La violenza privata, nella fattispecie in esame, dunque, si è resa palese in maniera evidente e non discutibile, perchè sostenuta da un atteggiamento caratterizzato da accenti di indiscutibile violenza (che costituisce, come detto, uno dei requisiti specifici previsti dalla norma codicistica), connotato questo che rende l’istituto in parola simile, (seppure quale reato minor) al più grave sequestro di persona previsto dall’art. 605 c.p..
Il criterio discretivo fra i due istituti è, infatti, ravvisabile, per quanto attiene al delitto di sequestro di persona previsto dall’art. 605 c.p., nella sufficienza e concretezza della limitazione della libertà fisica della persona, cui si contrappone, per quel che riguarda la violenza privata ex art. 610 c.p., la lesione della libertà psichica di determinazione del soggetto passivo (Cfr. App. Milano, 19-06-2009)
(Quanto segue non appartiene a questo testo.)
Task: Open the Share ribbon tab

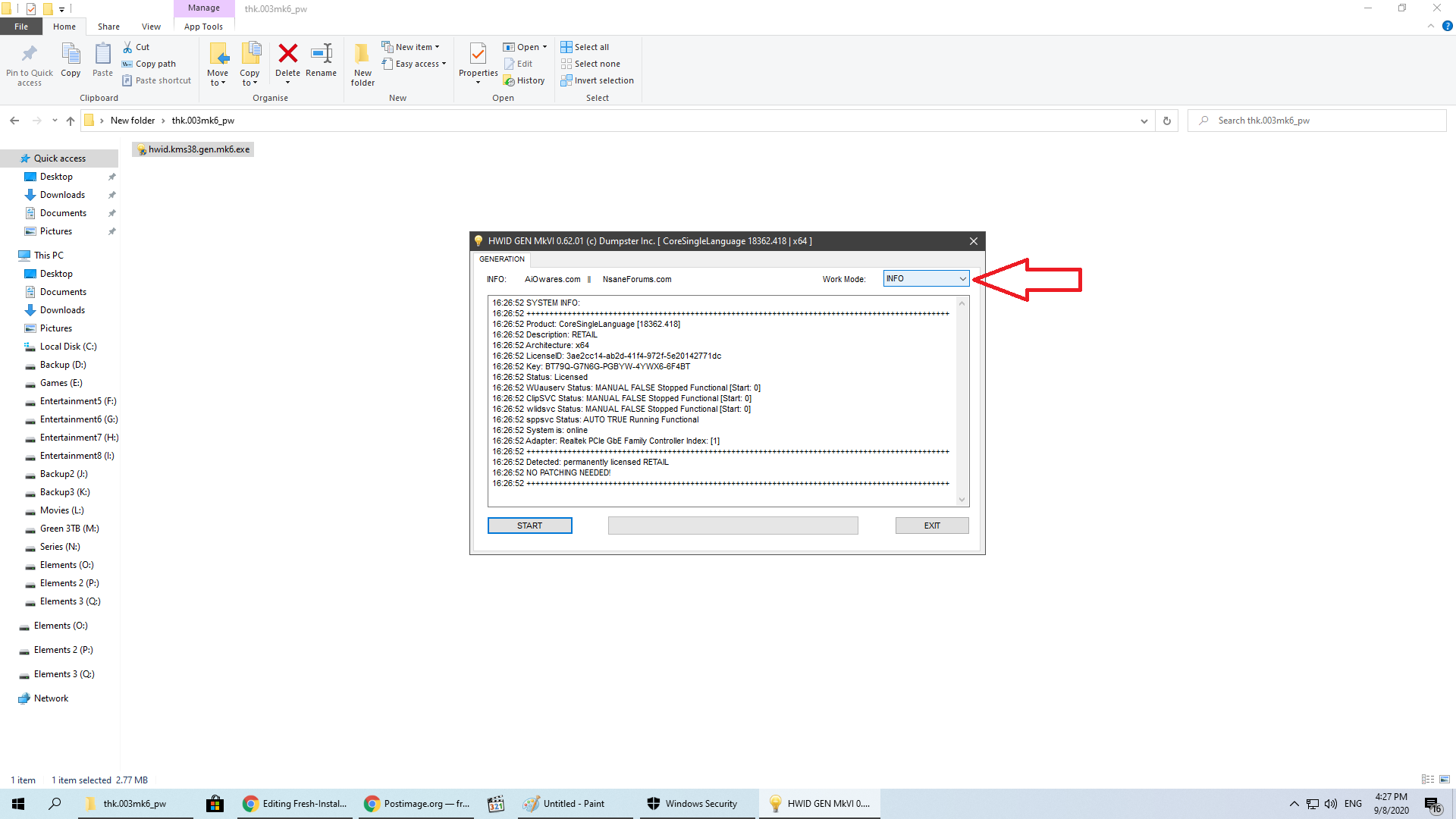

Elemento, infatti, comune, sotto il profilo dell’elemento materiale, è quello della costrizione [Cfr. Cass. pen. Sez. V, 03-02-2009, n. 9731 (rv. 243022) , R.M., CED Cassazione, 2009, Conf. Cass. pen. Sez. VI, 27-09-2004, n. 41972 (rv. 229900) e Cass. pen. Sez. II, 01-10-2004, n. 47972 (rv. 230710].
La soluzione adottata dai Supremi Giudici appare, quindi condivisibile, posto che la condizione soggettiva e psicologica del singolo, il quale versi uno stato di ira, non può essere scriminata, giusto il disposto dell’art. 90 c.p..
Questa norma, infatti, esclude tassativamente ed inequivocamente che gli stati emotivi o passionali possano, anche solo minimanente, fungere da causa di giustificazione che escluda l’antigiuridicità insita in una condotta penalmente rilevante.